Other phenomena that can be obscured by focusing on gender equality include violence against women, maternal leave or childcare policies or body-shaming / slut-shaming. Some of these phenomena are all likely to influence the “equality” indicators (by limiting women’s economic opportunities or worsening their health outcomes, for instance), though this is uncertain – violence against women can significantly impact their quality of life without necessarily resulting in a lower life expectancy, and maternal leave and childcare policies do not entirely determine economic outcomes: women may just need to work twice as hard as men to reach the same results or decide to have fewer children or none at all. (These decisions are fine if they are motivated by personal reasons – not so fine if they are perceived as sacrifices.) These types of impacts would not show up in an equality index.
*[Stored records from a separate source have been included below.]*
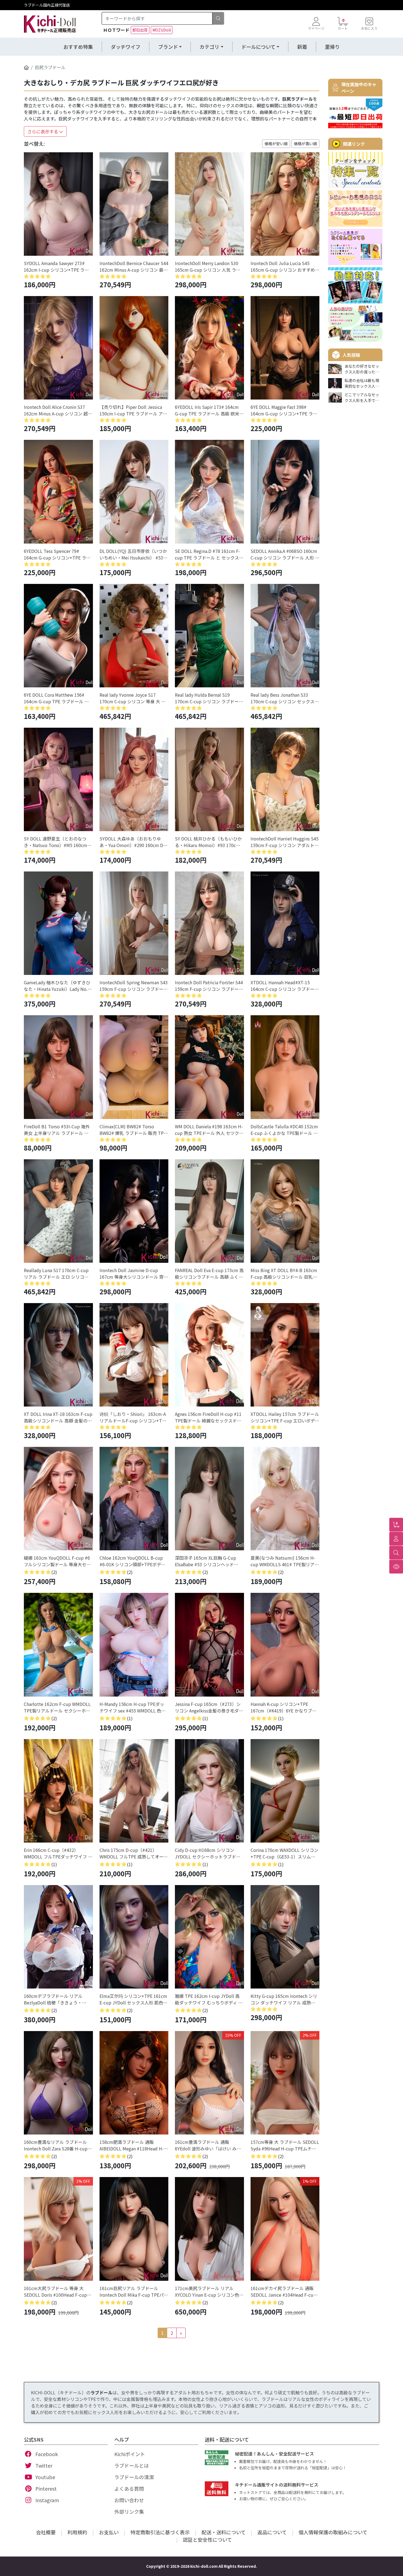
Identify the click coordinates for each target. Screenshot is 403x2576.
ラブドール (101, 2392)
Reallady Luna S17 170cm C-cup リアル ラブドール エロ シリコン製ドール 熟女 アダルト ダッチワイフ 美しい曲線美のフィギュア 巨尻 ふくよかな (58, 1273)
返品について (272, 2532)
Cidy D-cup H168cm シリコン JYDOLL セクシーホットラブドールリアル (207, 1853)
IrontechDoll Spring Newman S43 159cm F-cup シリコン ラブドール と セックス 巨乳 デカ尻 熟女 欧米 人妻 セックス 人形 (134, 985)
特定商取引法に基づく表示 (160, 2532)
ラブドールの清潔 (134, 2477)
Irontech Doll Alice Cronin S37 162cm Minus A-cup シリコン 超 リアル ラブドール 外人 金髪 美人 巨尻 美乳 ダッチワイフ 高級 (57, 410)
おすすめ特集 (78, 46)
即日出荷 (140, 30)
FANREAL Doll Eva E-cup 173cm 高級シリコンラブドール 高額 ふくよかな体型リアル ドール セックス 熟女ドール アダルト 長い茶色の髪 (209, 1273)
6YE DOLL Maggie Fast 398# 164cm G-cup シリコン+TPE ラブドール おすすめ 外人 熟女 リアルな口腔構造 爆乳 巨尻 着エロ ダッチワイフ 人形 (284, 410)
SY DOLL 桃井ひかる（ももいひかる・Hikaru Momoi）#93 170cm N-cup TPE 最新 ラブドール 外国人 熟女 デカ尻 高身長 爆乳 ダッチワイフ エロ (208, 841)
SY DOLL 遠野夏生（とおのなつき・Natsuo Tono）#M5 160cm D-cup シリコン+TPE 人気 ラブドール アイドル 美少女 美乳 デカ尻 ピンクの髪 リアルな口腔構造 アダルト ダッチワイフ (58, 841)
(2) (54, 1572)
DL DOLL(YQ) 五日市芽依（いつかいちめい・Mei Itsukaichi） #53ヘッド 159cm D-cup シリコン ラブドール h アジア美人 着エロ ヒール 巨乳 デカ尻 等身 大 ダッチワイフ (134, 554)
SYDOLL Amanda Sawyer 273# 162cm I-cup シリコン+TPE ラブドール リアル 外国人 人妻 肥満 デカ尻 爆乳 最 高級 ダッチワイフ (57, 266)
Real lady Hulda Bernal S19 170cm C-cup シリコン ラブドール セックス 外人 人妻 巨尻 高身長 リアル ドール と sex (209, 698)
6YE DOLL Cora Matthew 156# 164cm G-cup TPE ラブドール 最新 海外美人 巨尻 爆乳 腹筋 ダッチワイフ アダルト (57, 698)
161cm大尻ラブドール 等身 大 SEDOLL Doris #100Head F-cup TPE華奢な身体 (55, 2291)
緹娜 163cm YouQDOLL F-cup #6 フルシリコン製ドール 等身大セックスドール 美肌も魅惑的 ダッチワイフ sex (58, 1561)
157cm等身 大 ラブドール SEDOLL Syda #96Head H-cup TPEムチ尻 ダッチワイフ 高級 (285, 2145)
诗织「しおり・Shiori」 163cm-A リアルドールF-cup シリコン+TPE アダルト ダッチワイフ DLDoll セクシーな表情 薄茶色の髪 (133, 1417)
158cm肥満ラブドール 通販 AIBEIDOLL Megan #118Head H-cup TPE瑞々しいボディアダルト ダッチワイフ (132, 2145)
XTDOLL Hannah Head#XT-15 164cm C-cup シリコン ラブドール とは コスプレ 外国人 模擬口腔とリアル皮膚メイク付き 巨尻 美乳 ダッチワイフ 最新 (285, 985)
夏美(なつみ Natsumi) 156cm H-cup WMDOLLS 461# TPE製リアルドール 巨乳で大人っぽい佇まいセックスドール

However, most feminists would consider violence against women or reproductive rights to be key feminist issues that should be addressed head-on. Gender equality, therefore, may be an inadequate description of what feminism is all about – in fact, this is not how all feminists would describe their own objectives. The notorious American feminist bell hooks, for instance, defines feminism as “a movement to end sexism, sexist exploitation, and oppression“ (*). She also argues that the term “gender equality”, emphasized by reformist thinkers (as opposed to revolutionary thinkers) pits women and men against one another, and dissimulates the fact that sexism can be perpetrated by both genders.
The end of sexism, though, is much more difficult to advocate for than gender equality. Part of the problem is that people will tend to disagree about what a non-sexist society should look like, having never experienced one. When women relate their experiences of sexism, for instance, their claims are often considered to be irrelevant, and they may be accused of exaggerating or lying – this is even more likely to happen if the experience reported is directly correlated to the actions of men (e.g. street harassment or domestic violence). As a result, policies seeking to address these issues will be considered as a “special” treatment, rather than as an essential social service.
Because of this definition issue, measuring progress towards the end of sexism is a lot more complex than measuring progress towards gender equality. While specific variables can be measured, e.g. maternal health or access to contraceptives, building a global index in this regard is a lot trickier. This is another hurdle for communicating around this goal – we live in number-obsessed societies and what cannot be measured is often deemed unproven or non-serious. But as feminists and activists, should our goals be defined by how easy or difficult they are to advocate for, or by the change that we are truly trying to accomplish? Gender equality is an attractive vision for the future: simple to understand, measurable, uncontroversial. Achieving it is crucial. But it is nowhere near enough.